FriedEx Ransomware
Posted: January 29, 2018
Threat Metric
The following fields listed on the Threat Meter containing a specific value, are explained in detail below:
Threat Level: The threat level scale goes from 1 to 10 where 10 is the highest level of severity and 1 is the lowest level of severity. Each specific level is relative to the threat's consistent assessed behaviors collected from SpyHunter's risk assessment model.
Detection Count: The collective number of confirmed and suspected cases of a particular malware threat. The detection count is calculated from infected PCs retrieved from diagnostic and scan log reports generated by SpyHunter.
Volume Count: Similar to the detection count, the Volume Count is specifically based on the number of confirmed and suspected threats infecting systems on a daily basis. High volume counts usually represent a popular threat but may or may not have infected a large number of systems. High detection count threats could lay dormant and have a low volume count. Criteria for Volume Count is relative to a daily detection count.
Trend Path: The Trend Path, utilizing an up arrow, down arrow or equal symbol, represents the level of recent movement of a particular threat. Up arrows represent an increase, down arrows represent a decline and the equal symbol represent no change to a threat's recent movement.
% Impact (Last 7 Days): This demonstrates a 7-day period change in the frequency of a malware threat infecting PCs. The percentage impact correlates directly to the current Trend Path to determine a rise or decline in the percentage.
| Threat Level: | 8/10 |
|---|---|
| Infected PCs: | 13 |
| First Seen: | October 28, 2023 |
|---|---|
| OS(es) Affected: | Windows |
The FriedEx Ransomware is a file-locker Trojan that blocks your media by encrypting it. This Trojan's campaign is targeting for-profit entities and may include attempts to force ransom payments on your part by threatening to leak confidential information. Traditional anti-malware products should intercept or remove the FriedEx Ransomware in safety, but any files that this threat locks may not be recoverable without any preexisting copies of their non-locked versions.
Files Getting Fried by Revamped Spyware
The authors behind both the Necurs botnet and Dridex spyware aren't resting on their laurels, although their latest works borrow from the past. Seemingly having taken the majority of Dridex's code and stripped out the data-collecting features, they've replaced that threat's attack routines with file-ransoming behavior, thereby creating the FriedEx Ransomware. The most infamous attack deploying it, so far, has been against the NHS Lanarkshire board of Scotland, with similar attacks also targeting other business and government entities.

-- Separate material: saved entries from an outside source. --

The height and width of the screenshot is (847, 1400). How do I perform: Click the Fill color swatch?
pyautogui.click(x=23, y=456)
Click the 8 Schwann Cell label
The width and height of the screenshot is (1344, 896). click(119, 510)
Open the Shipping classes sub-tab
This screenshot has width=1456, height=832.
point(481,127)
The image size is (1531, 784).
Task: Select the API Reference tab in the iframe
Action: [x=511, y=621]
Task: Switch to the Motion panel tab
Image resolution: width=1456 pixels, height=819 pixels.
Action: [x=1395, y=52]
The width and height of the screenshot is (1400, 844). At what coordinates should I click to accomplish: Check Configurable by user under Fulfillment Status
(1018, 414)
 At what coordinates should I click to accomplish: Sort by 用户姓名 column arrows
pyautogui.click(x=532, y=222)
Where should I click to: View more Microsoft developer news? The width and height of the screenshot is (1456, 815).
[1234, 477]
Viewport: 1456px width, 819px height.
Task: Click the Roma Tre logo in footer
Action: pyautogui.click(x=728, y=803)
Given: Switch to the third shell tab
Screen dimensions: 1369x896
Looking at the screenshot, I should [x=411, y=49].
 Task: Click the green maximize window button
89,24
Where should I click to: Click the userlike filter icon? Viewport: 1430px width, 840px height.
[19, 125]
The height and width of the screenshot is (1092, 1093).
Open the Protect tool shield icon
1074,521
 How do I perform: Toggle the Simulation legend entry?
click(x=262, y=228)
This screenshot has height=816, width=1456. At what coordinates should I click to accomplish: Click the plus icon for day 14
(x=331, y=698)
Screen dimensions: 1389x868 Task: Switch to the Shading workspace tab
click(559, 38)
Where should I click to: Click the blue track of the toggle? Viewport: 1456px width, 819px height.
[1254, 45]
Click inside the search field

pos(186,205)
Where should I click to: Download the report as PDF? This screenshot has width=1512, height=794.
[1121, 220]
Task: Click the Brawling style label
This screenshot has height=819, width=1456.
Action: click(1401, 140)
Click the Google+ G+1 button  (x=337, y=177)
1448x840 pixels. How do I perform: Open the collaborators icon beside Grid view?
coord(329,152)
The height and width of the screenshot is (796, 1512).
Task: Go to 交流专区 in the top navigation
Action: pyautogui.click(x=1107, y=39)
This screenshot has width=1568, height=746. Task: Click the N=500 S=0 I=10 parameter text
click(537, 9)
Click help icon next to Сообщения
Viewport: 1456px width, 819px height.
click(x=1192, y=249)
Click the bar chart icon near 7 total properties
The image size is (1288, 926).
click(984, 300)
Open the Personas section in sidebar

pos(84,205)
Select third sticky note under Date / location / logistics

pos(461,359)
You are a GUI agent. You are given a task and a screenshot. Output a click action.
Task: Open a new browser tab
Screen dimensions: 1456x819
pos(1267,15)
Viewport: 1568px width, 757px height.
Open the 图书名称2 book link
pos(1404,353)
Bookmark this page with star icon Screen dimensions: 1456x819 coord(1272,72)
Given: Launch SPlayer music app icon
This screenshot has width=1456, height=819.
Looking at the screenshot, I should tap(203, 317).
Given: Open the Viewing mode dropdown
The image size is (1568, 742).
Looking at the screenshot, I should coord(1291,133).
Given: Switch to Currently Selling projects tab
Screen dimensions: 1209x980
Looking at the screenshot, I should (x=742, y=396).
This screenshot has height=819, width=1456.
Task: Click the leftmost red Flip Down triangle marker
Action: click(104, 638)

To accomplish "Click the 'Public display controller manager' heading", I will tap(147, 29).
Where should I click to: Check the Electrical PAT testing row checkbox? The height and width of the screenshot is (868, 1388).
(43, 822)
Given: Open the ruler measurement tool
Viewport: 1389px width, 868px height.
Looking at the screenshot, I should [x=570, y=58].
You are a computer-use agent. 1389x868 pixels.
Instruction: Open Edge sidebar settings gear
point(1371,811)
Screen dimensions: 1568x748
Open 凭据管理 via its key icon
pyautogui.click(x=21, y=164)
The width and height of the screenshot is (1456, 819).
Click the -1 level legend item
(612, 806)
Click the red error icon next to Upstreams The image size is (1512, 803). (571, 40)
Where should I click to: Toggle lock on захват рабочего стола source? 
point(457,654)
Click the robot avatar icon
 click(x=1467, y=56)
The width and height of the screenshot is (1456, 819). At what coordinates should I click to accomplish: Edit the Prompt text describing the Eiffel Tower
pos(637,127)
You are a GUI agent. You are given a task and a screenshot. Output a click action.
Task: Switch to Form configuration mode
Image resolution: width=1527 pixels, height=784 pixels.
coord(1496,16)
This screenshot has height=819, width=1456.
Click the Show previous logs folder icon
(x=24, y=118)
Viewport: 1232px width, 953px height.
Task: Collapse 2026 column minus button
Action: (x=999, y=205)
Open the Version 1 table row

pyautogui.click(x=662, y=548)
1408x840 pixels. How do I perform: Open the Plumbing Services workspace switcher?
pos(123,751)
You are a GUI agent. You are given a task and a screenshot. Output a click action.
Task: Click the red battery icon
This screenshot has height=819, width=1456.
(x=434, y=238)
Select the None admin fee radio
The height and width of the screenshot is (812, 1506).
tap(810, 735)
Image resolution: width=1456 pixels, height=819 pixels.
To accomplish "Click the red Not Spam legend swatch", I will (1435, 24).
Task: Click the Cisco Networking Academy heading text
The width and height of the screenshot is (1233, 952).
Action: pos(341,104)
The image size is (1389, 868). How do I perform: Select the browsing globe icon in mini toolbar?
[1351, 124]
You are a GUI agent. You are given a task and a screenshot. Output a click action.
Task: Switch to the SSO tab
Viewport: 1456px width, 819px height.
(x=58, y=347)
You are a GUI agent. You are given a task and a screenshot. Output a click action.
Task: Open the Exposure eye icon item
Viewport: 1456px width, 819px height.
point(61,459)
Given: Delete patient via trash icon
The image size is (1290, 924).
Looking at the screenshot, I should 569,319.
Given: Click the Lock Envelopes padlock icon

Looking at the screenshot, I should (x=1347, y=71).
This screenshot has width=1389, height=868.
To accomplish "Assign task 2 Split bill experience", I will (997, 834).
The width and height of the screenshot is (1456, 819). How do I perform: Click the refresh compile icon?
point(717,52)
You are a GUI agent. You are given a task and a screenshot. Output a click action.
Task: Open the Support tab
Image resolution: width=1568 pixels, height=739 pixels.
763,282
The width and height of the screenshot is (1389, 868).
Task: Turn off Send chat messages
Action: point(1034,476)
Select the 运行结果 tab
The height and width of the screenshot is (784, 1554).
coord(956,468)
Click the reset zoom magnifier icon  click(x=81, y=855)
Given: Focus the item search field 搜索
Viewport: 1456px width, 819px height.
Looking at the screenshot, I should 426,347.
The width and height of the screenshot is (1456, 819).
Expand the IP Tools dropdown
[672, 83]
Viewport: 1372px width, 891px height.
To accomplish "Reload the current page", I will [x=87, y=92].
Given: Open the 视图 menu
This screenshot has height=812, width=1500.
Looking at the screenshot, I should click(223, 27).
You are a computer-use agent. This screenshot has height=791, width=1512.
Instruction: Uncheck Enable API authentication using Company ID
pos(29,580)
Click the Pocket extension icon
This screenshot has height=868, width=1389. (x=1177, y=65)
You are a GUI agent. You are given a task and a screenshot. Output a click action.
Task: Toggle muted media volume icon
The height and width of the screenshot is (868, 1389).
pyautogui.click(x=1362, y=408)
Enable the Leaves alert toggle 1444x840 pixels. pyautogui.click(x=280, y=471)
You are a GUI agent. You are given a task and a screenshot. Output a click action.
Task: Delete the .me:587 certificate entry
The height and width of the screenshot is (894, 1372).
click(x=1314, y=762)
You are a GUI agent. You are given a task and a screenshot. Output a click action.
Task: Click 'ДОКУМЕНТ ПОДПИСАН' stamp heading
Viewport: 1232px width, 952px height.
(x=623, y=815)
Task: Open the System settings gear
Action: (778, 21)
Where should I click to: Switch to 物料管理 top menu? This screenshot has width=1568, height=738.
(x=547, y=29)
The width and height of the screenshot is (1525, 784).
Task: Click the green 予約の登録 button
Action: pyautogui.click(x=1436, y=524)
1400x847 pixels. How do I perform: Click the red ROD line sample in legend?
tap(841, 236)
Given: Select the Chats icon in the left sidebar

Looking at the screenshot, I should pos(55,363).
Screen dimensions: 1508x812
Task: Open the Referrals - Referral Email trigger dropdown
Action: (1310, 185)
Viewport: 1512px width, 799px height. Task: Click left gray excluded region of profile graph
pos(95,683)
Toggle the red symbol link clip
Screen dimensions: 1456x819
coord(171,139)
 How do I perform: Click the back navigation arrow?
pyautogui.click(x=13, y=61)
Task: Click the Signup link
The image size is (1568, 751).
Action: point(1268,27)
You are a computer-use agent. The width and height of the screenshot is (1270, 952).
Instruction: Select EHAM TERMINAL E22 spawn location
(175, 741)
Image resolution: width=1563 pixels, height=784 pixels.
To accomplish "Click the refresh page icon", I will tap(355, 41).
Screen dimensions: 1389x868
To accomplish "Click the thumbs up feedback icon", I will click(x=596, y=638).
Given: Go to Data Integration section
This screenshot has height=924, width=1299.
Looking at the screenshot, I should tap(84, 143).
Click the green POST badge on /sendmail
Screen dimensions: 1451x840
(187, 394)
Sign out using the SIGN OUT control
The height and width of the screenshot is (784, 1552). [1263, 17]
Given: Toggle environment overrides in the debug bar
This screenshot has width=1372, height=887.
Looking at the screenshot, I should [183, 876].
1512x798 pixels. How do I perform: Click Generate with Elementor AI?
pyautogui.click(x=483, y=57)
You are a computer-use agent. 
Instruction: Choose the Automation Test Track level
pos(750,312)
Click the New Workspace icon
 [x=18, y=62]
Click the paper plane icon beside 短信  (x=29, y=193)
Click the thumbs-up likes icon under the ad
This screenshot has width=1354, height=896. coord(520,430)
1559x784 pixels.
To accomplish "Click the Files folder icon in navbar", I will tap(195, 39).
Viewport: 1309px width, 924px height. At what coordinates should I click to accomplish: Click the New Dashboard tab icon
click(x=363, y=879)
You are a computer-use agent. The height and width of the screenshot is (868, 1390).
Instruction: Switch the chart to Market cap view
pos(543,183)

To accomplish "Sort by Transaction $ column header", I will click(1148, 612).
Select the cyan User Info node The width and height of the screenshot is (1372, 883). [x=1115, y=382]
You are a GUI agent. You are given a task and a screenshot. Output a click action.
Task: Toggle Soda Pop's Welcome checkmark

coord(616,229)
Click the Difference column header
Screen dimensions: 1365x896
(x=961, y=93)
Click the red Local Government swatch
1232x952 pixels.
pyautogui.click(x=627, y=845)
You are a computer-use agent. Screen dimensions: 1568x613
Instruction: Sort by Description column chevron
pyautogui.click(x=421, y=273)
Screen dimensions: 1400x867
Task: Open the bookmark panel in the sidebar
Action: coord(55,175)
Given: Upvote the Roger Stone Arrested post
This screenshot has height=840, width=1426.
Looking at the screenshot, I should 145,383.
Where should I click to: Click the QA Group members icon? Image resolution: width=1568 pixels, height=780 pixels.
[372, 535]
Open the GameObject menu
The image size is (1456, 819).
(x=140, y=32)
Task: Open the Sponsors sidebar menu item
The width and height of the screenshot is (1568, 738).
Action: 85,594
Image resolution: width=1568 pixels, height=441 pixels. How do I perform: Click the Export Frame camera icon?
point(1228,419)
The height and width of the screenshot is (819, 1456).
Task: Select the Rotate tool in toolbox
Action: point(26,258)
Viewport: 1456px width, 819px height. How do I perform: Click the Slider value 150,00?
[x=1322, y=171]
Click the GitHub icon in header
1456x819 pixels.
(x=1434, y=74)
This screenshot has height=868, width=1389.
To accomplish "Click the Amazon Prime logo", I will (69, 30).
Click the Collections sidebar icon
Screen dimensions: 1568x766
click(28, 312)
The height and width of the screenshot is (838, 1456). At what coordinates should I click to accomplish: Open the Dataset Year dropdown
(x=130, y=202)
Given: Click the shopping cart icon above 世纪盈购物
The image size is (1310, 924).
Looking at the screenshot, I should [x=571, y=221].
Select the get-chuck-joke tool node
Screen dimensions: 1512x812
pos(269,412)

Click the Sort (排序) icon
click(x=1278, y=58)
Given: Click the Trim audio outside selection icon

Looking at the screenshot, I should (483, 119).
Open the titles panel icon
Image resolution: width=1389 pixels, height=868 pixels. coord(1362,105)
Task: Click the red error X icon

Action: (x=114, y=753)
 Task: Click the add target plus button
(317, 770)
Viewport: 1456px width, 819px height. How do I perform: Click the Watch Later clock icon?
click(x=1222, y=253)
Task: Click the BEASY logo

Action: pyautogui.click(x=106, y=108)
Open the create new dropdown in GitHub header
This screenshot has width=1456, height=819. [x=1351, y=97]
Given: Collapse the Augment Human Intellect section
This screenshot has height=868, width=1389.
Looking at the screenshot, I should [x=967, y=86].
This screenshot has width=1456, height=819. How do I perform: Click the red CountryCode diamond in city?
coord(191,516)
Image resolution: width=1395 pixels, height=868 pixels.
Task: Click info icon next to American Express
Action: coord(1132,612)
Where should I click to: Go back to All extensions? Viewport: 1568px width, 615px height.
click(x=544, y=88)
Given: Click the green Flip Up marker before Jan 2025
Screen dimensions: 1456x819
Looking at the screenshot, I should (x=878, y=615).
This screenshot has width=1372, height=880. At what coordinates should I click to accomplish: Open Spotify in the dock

The FriedEx Ransomware's identifying feature is encoding content, such as text documents, images, spreadsheets, and other media, to lock it. Even though the FriedEx Ransomware uses a hard-coded key, which usually is a sign of vulnerability, its threat actors are using a secure encoding combination of RC4 and RSA, which impedes any free decryption attempts. The Trojan also creates a text file as part of its ransom-delivering process, and requests Bitcoins, under the bluff of leaking the server's data to the public.
As per our malware experts' analyses, what makes the FriedEx Ransomware unique isn't that part of its payload, but the rest of its characteristics. Most of them are identical to the anti-security features of Dridex, and include:
- The FriedEx Ransomware uses encryption, not just for blocking the PC's files, but also for obscuring it's internal text strings. One entry holds a machine-specific identifying tag with an organization identical to the same feature in Dridex.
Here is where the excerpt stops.